### Task directions
Determine the number of lines in the following entries that hold the word "will". Give only that number.

"""

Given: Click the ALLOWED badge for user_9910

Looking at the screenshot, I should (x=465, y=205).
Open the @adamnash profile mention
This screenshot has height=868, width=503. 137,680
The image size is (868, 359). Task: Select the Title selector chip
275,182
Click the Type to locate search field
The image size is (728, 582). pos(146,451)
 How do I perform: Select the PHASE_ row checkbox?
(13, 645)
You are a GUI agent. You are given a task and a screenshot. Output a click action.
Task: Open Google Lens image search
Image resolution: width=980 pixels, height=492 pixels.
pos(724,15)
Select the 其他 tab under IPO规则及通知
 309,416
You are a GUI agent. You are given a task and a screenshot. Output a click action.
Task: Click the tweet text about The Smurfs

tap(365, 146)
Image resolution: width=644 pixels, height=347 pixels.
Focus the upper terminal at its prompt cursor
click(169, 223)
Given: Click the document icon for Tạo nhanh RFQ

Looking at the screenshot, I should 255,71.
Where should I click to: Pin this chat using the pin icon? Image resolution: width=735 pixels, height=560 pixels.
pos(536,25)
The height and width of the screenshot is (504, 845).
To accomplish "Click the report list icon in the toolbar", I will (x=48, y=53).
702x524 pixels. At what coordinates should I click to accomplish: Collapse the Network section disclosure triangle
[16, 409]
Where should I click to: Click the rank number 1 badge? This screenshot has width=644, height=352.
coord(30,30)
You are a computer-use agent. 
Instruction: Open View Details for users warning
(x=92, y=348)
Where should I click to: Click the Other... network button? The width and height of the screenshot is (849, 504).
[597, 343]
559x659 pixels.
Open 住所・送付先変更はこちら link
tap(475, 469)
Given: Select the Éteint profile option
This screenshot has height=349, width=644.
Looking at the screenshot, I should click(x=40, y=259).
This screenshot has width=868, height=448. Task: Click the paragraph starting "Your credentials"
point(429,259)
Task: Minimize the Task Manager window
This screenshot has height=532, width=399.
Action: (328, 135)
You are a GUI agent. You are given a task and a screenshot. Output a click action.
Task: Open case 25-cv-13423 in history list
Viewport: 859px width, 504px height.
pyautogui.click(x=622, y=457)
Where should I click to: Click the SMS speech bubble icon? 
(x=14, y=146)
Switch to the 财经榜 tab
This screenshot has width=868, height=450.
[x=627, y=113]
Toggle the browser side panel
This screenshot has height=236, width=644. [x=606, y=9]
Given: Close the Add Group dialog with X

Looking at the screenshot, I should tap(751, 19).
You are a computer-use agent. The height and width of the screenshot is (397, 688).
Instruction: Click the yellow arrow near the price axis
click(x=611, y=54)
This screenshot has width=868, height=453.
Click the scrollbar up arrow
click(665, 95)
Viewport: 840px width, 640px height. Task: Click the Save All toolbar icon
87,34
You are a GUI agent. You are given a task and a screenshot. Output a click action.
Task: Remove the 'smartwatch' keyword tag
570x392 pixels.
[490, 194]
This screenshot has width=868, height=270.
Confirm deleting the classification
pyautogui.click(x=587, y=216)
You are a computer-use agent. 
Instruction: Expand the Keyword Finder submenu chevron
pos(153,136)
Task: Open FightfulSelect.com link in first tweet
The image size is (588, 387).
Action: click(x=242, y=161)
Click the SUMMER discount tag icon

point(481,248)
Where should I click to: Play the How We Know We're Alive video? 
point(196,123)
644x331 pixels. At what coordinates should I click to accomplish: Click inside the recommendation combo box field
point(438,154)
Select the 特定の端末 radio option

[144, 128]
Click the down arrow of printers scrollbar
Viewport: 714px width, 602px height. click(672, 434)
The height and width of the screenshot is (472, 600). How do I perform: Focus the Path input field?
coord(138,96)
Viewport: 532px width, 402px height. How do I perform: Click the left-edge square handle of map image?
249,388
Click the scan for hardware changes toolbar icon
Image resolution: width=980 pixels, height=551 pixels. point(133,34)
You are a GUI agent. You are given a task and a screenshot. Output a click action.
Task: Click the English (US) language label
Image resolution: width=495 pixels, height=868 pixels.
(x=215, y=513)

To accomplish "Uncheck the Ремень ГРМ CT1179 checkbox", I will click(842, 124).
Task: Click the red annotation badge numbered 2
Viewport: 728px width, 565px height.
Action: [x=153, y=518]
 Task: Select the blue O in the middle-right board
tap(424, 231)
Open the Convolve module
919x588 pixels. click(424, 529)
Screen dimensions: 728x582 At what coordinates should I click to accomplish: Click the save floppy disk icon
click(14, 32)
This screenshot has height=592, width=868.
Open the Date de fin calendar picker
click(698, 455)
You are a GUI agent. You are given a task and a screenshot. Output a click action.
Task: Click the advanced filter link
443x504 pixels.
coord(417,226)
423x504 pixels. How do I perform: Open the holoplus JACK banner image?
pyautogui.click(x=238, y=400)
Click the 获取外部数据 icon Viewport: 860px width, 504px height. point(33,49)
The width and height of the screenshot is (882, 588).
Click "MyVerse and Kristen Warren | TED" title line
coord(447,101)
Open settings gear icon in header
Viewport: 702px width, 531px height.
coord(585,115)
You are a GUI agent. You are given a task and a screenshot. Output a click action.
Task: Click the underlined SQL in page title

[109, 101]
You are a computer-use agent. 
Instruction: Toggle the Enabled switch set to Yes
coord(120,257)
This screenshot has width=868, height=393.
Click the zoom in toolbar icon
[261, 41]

"""

### Written solution
2